▶ **AIM OF THE TASK**:
Copy the lines of the listing below word for word, starting at the line with "The width and height of the screenshot is (1867, 962)." and ending with the line containing "Action: 470,221", including both.

===== DATA SHOWN =====

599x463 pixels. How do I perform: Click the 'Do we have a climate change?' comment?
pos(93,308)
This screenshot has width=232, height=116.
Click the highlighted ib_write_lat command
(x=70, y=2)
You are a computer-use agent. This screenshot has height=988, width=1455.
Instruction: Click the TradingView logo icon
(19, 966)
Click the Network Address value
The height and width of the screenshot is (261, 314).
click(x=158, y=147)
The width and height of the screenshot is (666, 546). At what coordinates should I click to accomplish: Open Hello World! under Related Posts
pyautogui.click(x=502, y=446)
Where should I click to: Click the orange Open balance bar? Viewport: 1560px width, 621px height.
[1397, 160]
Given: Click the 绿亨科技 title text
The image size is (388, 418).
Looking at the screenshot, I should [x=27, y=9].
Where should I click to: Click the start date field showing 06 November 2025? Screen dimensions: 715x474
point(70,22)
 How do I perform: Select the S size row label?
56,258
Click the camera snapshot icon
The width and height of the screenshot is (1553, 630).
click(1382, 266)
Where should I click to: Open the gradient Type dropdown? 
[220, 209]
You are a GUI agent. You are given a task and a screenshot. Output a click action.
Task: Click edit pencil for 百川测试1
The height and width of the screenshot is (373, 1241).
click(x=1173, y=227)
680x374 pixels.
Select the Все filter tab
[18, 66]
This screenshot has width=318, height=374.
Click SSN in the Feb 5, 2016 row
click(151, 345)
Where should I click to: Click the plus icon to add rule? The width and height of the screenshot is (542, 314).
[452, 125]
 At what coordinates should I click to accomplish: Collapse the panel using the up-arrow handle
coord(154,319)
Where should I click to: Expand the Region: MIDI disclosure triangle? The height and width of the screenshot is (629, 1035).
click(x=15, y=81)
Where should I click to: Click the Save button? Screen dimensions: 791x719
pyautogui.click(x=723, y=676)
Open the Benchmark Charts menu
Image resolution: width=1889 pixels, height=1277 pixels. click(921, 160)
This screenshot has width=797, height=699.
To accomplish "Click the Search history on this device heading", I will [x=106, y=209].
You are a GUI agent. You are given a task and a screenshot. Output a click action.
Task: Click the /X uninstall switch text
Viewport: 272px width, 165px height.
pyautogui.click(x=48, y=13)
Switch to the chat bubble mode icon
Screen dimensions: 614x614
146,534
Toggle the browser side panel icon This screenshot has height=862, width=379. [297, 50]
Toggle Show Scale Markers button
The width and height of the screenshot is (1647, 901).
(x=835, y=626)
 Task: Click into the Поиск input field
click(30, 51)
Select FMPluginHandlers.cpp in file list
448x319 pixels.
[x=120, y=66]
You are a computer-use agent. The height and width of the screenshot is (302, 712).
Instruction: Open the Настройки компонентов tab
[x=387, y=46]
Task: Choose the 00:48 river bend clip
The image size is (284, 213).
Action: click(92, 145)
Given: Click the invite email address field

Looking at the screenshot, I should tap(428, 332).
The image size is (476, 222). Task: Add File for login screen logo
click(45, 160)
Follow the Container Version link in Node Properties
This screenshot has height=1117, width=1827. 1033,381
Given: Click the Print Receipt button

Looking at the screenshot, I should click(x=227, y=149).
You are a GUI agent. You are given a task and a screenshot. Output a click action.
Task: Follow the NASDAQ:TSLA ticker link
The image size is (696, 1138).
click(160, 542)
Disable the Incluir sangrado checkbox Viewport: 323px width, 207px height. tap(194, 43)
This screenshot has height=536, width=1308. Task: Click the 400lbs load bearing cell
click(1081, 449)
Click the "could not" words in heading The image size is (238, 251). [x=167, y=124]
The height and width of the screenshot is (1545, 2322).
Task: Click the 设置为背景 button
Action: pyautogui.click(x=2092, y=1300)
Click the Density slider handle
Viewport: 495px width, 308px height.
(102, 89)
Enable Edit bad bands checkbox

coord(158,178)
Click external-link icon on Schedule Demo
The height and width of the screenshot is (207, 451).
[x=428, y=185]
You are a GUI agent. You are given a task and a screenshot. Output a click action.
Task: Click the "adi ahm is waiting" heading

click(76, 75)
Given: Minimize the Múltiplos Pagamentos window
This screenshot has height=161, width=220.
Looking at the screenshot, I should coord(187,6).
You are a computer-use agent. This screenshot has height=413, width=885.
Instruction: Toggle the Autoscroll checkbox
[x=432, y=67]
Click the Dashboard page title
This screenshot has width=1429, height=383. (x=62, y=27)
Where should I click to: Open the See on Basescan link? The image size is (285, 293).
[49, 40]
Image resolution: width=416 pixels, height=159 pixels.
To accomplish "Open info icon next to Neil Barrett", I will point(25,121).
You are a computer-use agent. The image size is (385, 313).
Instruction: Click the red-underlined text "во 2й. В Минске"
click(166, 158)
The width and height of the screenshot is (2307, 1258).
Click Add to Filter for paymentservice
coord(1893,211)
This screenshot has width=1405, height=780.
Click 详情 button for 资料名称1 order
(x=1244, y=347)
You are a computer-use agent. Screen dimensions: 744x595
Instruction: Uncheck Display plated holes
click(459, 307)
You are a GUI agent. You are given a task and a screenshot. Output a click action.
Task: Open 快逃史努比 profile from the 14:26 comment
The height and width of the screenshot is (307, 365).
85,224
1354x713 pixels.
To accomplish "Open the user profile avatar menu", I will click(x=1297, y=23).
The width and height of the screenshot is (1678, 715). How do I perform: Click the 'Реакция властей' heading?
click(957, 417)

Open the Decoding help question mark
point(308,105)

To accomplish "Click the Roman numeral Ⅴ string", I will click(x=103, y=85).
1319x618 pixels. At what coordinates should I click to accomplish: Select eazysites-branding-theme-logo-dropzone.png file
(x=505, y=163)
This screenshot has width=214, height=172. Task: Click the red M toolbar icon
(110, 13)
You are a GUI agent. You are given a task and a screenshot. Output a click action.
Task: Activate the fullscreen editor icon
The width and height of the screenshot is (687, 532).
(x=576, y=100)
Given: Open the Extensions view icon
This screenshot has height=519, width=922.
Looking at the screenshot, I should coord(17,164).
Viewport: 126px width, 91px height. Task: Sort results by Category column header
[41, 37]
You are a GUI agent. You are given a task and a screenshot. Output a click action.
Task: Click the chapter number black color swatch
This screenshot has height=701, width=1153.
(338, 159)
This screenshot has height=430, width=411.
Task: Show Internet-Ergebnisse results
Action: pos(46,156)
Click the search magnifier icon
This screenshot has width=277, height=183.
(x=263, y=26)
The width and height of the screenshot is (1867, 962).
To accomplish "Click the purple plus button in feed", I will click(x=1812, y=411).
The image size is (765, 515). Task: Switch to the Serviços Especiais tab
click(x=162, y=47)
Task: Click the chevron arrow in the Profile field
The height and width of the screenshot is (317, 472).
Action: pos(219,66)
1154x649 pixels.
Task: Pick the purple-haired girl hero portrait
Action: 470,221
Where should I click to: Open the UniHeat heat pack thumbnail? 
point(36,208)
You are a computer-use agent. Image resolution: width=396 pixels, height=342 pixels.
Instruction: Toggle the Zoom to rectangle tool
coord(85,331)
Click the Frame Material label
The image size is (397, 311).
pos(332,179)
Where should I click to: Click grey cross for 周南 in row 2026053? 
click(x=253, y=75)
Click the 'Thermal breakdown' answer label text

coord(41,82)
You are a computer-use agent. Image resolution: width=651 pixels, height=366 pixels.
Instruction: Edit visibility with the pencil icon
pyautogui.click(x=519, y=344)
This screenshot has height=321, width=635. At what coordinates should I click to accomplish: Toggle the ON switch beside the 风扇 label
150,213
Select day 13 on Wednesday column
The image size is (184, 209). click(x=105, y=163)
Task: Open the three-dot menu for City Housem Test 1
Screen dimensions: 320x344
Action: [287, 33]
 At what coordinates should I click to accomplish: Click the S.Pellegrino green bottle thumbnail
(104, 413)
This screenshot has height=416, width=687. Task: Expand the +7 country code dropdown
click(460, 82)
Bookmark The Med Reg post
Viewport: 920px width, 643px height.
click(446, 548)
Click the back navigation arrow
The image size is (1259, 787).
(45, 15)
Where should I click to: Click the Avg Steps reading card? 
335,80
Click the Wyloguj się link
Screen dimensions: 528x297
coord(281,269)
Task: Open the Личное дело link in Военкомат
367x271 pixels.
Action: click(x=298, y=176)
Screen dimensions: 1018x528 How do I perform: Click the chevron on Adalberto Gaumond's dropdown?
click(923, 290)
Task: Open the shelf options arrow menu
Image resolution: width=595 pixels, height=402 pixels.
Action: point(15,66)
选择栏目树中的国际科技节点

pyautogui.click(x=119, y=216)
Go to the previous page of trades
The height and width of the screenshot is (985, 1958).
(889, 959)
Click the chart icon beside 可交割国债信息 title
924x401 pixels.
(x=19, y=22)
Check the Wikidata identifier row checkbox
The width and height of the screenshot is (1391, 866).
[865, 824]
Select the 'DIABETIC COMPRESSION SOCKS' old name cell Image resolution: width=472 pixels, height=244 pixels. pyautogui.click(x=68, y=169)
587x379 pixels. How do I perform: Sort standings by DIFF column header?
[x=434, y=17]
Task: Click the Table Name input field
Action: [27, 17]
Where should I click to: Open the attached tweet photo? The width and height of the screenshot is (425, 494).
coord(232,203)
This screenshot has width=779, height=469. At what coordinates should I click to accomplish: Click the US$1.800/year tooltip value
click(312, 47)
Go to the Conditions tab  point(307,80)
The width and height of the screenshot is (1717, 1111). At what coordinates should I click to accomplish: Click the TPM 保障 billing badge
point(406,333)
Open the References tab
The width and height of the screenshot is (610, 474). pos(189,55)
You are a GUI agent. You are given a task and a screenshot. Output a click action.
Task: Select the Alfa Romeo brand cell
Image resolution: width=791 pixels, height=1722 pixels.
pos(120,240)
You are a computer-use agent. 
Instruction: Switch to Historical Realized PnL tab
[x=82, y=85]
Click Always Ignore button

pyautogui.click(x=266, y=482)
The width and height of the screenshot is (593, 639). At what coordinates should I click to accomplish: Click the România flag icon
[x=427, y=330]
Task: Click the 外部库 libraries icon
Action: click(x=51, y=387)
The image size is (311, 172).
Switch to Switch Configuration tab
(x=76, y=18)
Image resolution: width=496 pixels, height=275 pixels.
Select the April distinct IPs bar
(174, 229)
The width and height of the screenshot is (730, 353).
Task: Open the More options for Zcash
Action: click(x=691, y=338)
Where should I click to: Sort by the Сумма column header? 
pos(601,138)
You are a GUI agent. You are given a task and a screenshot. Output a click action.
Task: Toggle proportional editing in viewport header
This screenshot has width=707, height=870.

=====

▶ **EXERCISE ANSWER**:
The width and height of the screenshot is (1867, 962).
To accomplish "Click the purple plus button in feed", I will click(x=1812, y=411).
The image size is (765, 515). Task: Switch to the Serviços Especiais tab
click(x=162, y=47)
Task: Click the chevron arrow in the Profile field
The height and width of the screenshot is (317, 472).
Action: pos(219,66)
1154x649 pixels.
Task: Pick the purple-haired girl hero portrait
Action: 470,221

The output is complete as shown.